Today, machines can accomplish a huge percentage of our daily tasks just as well as we can (if not better), and they do it for a lower price tag. Obviously, this has led to serious, negative ramifications for labor markets, but there is also upside. We are finally freed up — and disproportionately rewarded — for doing something only humans can do: be creative.
In the Human Productivity Parabola (see graph below), we have now passed the point — call it the “Productivity-Creativity Inversion” — where machines (algorithms, robots, etc.) have become a better investment for future productivity gains than humans. At this point, we as humans are better off spending our energy on creativity than on productivity.
If productivity, previously scarce and valuable, is increasingly abundant and commoditized, then we must shift our investments — from how we educate our children to how we plan our careers — to creativity, a truly scarce resource whose value is on the rise.
To better understand this shift, it helps to analyze its three phases: The Era of Productivity Scarcity, The Era of Productivity Abundance, and The Era of Creativity.
The Era of Productivity Scarcity
There’s a good reason parents traditionally shudder when their children tell them they want to be actors, painters, musicians or filmmakers. On average, pursuing a career in the arts has been a losing proposition compared to getting paid for performing tasks. A day job completing essential tasks, as menial as they may be, was a secure job.

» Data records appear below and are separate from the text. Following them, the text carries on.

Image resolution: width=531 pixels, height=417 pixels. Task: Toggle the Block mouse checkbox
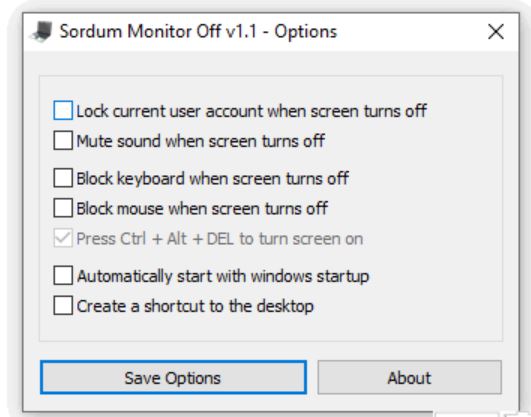tap(63, 208)
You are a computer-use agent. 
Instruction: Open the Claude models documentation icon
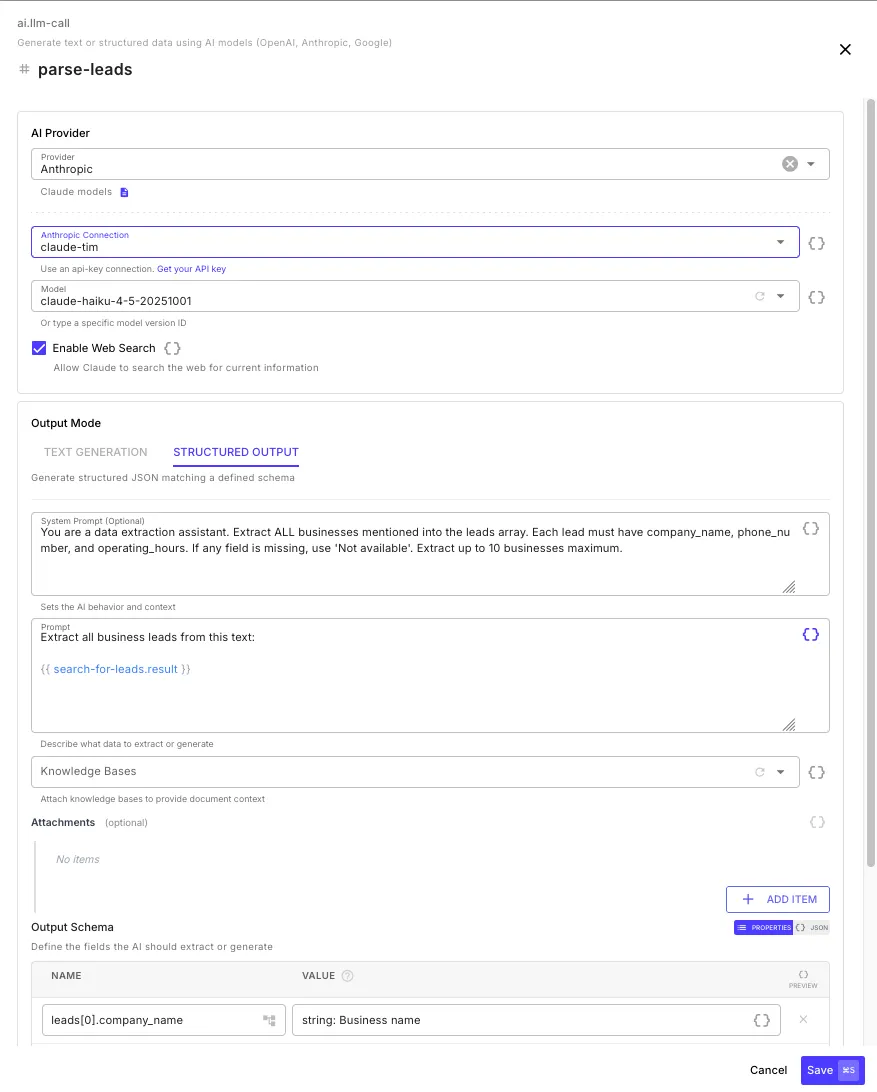click(x=124, y=192)
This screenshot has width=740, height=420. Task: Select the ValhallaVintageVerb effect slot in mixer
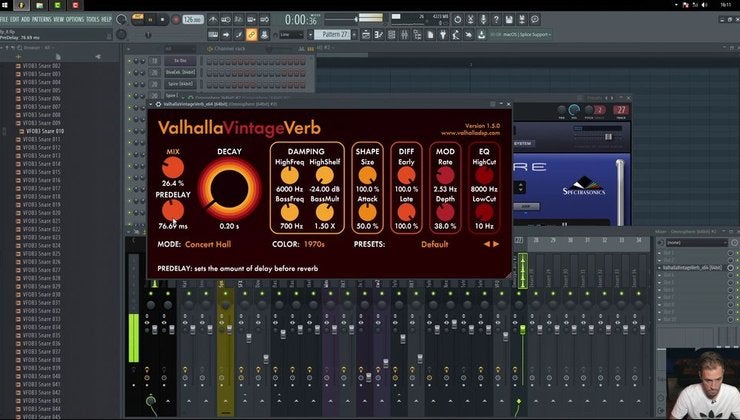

During the Era of Productivity Scarcity, productivity improvements allowed us to skip some tasks, but only so we could perform other tasks. Every productivity tool the cavemen crafted or the IT department deployed simply accomplished more with less effort and freed human energy to focus on higher order productivity. When Excel automated calculations, it saved us time on a calculator, but we just used that time to gather more data. Human productivity remained the precious resource, and the easiest path to reward was to complete more tasks.
The Era of Productivity Abundance
With the rise of technology and machines and algorithms of all kinds, we entered the Era of Productivity Abundance, in which the precious resource of productivity has been mined and manufactured with such tremendous (and, in some cases, ruthless) efficiency that its value has plummeted. In some ways, technology’s disruption of nearly every industry is a direct result of this new bounty of productivity that is disproportionately available to companies with technology at their center.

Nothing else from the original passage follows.